▶ REQUIREMENTS
In the data below, turn the lines from the one containing "Screen dimensions: 448x538" through the one containing "This screenshot has height=447, width=750.", inclusive, into a JSON list of strings with one string per line. Leave out blank lines.

▶ AVAILABLE DATA
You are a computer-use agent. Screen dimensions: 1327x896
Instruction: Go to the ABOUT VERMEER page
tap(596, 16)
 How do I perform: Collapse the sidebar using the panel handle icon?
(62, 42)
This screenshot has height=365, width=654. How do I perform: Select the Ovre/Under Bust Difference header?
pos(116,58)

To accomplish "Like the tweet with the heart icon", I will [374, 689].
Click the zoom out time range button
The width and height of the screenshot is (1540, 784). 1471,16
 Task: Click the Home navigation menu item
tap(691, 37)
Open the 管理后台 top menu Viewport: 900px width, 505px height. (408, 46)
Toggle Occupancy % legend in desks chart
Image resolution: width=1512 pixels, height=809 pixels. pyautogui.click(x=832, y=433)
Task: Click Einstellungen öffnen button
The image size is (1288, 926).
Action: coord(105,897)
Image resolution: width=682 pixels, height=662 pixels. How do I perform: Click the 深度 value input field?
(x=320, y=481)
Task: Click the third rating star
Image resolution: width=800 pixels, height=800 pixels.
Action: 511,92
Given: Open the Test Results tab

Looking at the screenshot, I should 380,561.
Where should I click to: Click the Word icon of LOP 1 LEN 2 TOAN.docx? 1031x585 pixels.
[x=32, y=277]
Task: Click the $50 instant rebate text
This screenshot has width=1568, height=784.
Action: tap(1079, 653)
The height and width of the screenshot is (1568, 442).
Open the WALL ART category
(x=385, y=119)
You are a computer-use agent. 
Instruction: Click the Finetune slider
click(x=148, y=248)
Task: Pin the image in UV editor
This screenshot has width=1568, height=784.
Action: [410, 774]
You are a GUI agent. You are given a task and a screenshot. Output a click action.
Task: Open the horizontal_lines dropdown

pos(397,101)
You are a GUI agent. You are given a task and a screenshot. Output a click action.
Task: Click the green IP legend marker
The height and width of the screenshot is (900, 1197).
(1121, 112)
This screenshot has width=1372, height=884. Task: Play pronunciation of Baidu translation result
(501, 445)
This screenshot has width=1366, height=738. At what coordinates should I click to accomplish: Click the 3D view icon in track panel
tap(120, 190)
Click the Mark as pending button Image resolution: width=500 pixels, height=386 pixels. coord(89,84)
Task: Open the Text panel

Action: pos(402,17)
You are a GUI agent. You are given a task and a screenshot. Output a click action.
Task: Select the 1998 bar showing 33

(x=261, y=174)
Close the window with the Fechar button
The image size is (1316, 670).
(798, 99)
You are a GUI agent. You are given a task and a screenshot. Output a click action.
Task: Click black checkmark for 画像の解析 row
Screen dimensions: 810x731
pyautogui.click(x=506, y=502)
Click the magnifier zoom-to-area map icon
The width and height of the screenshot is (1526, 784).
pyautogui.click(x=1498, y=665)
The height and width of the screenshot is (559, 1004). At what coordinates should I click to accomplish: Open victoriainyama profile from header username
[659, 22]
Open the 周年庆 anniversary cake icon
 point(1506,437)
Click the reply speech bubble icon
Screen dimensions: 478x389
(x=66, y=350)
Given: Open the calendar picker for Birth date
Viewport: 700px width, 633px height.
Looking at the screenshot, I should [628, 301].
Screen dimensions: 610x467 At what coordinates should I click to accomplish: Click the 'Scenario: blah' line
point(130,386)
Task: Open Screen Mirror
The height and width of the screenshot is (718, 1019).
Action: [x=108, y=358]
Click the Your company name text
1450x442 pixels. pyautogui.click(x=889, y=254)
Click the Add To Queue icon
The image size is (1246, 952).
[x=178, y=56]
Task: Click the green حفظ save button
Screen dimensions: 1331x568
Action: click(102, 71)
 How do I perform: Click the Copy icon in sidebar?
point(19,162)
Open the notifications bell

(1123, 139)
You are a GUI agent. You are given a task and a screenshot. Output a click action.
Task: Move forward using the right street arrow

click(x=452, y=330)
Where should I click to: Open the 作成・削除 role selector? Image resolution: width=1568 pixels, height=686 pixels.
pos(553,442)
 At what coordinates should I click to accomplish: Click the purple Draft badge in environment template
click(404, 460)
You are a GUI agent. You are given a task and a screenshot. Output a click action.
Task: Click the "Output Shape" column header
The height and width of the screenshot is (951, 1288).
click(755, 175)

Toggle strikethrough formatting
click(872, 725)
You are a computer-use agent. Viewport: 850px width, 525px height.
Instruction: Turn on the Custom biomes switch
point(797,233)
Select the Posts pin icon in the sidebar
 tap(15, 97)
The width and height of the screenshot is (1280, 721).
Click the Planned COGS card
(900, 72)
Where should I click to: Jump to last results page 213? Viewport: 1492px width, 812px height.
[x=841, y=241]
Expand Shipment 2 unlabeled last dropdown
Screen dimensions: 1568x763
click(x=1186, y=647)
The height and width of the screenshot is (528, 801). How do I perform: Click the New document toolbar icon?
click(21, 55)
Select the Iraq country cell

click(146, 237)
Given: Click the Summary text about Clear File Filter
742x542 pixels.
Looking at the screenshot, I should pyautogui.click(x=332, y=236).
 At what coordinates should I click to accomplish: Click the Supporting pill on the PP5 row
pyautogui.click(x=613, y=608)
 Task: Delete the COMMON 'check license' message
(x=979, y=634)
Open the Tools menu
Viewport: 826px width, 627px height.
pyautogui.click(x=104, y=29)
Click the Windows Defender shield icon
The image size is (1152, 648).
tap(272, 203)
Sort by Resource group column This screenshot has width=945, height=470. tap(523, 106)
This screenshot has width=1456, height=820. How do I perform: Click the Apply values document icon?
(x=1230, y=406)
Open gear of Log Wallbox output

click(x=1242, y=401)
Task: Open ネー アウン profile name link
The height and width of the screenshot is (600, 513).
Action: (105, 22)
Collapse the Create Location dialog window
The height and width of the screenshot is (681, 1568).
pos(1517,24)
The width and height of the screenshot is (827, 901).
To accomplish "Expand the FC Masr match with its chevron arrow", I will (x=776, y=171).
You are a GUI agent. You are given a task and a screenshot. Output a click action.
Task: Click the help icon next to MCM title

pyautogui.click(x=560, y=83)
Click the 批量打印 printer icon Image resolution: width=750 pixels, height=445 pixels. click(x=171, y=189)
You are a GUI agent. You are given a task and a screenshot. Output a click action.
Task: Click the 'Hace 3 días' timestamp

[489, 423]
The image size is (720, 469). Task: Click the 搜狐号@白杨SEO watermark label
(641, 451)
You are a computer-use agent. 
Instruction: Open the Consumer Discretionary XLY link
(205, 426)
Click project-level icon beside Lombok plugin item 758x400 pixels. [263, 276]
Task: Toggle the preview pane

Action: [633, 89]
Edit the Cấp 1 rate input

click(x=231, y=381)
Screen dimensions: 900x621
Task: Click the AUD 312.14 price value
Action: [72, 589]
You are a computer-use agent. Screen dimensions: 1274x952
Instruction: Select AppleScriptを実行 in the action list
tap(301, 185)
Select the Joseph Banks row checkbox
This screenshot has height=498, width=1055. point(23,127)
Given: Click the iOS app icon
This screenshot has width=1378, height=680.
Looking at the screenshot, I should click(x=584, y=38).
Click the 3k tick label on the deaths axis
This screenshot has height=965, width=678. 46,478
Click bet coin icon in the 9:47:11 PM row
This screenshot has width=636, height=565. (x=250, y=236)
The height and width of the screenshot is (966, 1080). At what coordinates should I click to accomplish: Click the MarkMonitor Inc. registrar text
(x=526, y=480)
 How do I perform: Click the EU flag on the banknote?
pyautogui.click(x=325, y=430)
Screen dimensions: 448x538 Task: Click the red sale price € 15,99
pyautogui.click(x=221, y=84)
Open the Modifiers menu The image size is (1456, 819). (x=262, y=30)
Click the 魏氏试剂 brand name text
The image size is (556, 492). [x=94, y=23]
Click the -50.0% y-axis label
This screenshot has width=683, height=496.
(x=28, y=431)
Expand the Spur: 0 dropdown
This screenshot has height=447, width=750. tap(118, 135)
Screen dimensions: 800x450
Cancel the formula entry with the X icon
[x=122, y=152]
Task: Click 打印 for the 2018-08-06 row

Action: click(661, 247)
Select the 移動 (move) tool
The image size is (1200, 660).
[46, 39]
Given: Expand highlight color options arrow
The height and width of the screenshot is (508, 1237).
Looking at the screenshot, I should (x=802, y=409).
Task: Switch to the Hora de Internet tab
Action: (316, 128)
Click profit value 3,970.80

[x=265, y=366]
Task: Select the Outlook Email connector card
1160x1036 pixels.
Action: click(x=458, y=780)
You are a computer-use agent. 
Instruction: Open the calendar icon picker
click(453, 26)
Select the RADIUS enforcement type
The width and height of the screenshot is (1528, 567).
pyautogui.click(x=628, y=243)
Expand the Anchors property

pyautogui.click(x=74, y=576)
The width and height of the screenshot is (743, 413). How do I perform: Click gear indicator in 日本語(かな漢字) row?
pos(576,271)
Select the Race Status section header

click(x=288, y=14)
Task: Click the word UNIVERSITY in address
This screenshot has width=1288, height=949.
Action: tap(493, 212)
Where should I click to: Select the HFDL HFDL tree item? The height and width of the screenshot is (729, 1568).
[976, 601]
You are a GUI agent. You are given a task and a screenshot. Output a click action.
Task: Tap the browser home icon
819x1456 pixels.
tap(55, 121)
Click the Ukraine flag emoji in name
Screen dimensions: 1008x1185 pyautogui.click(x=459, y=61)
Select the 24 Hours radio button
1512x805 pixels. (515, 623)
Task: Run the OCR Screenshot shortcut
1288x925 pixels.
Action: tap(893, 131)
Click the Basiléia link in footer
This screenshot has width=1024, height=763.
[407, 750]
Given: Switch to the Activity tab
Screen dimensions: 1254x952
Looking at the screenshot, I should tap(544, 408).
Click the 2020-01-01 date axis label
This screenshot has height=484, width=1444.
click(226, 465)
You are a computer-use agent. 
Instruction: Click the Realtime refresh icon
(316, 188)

▶ FINISHED EXERCISE
[
  "Screen dimensions: 448x538 Task: Click the red sale price € 15,99",
  "pyautogui.click(x=221, y=84)",
  "Open the Modifiers menu The image size is (1456, 819). (x=262, y=30)",
  "Click the 魏氏试剂 brand name text",
  "The image size is (556, 492). [x=94, y=23]",
  "Click the -50.0% y-axis label",
  "This screenshot has width=683, height=496.",
  "(x=28, y=431)",
  "Expand the Spur: 0 dropdown",
  "This screenshot has height=447, width=750. tap(118, 135)"
]